Enfrente, unos arbolitos rodeaban un espejo que semejaba un lago, en el cual
flotaban y se reflejaban unos cisnes de cera. Todo era en extremo primoroso,
pero lo más lindo era una muchachita que estaba en la puerta del castillo. De
papel también ella, llevaba un hermoso vestido y una estrecha banda azul en los
hombros, a modo de fajín, con una reluciente estrella de oropel en el centro,
tan grande como su cara. La chiquilla tenía los brazos extendidos, pues era una
bailarina, y una pierna levantada, tanto, qué el soldado de plomo, no
alcanzando a descubrirla, acabó por creer que sólo tenía una, como él.
«He aquí la
mujer que necesito -pensó. Pero está muy alta para mí: vive en un palacio, y
yo por toda vivienda sólo tengo una caja, y además somos veinticinco los que
vivimos en ella; no es lugar para una princesa. Sin embargo, intentaré establecer
relaciones».
Y se situó
detrás de una tabaquera que había sobre la mesa, desde la cual pudo contemplar
a sus anchas a la distinguida damita, que continuaba sosteniéndose sobre un pie
sin caerse.
Al
anochecer, los soldados de plomo fueron guardados en su caja, y los habitantes
de la casa se retiraron a dormir. Éste era el momento que los juguetes
aprovechaban para jugar por su cuenta, a "visitas", a
"guerra", a "baile"; los soldados de plomo alborotaban en
su caja, pues querían participar en las diversiones; mas no podían levantar la tapa.

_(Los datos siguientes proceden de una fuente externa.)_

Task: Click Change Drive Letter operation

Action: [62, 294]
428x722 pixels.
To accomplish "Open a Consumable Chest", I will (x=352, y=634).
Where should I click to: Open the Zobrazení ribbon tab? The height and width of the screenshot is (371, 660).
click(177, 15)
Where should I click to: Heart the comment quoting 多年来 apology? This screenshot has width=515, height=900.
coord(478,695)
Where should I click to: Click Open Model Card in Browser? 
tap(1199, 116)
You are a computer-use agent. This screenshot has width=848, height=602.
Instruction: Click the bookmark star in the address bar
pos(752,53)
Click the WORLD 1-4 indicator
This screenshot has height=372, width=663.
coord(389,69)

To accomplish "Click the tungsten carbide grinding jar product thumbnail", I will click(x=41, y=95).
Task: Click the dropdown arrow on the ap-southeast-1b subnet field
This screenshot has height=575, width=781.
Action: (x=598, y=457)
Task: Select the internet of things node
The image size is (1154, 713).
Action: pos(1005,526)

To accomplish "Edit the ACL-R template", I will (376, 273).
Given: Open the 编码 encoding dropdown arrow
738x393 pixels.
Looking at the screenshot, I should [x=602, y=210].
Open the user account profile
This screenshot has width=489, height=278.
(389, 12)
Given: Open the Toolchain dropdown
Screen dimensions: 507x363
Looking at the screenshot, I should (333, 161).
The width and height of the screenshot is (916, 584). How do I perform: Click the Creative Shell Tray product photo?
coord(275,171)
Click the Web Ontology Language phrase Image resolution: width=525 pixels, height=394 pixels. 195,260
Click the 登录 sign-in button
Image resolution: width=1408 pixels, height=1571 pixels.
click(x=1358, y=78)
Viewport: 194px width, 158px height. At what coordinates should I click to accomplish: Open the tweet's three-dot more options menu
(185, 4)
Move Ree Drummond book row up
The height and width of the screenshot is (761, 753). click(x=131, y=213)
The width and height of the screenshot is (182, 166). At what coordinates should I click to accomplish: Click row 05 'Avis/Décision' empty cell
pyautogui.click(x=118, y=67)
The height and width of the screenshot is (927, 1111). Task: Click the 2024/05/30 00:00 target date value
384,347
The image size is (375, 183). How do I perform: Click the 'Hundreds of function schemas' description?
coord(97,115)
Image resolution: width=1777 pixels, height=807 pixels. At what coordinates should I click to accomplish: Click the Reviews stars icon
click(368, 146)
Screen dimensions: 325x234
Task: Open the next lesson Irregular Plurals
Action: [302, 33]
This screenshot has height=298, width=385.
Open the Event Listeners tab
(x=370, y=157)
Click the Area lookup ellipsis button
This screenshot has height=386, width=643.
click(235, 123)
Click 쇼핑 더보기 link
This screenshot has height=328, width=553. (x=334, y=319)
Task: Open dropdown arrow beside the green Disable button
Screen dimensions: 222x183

El cascanueces todo
era dar volteretas, y el pizarrín venga divertirse en la pizarra. Con el ruido
se despertó el canario, el cual intervino también en el jolgorio, recitando
versos. Los únicos que no se movieron de su sitio fueron el soldado de plomo y
la bailarina; ésta seguía sosteniéndose sobre la punta del pie, y él sobre su
única pierna; pero sin desviar ni por un momento los ojos de ella.
El reloj
dio las doce y, ¡pum!, saltó la tapa de la tabaquera; pero lo que había dentro
no era rapé, sino un duendecillo negro. Era un juguete sorpresa.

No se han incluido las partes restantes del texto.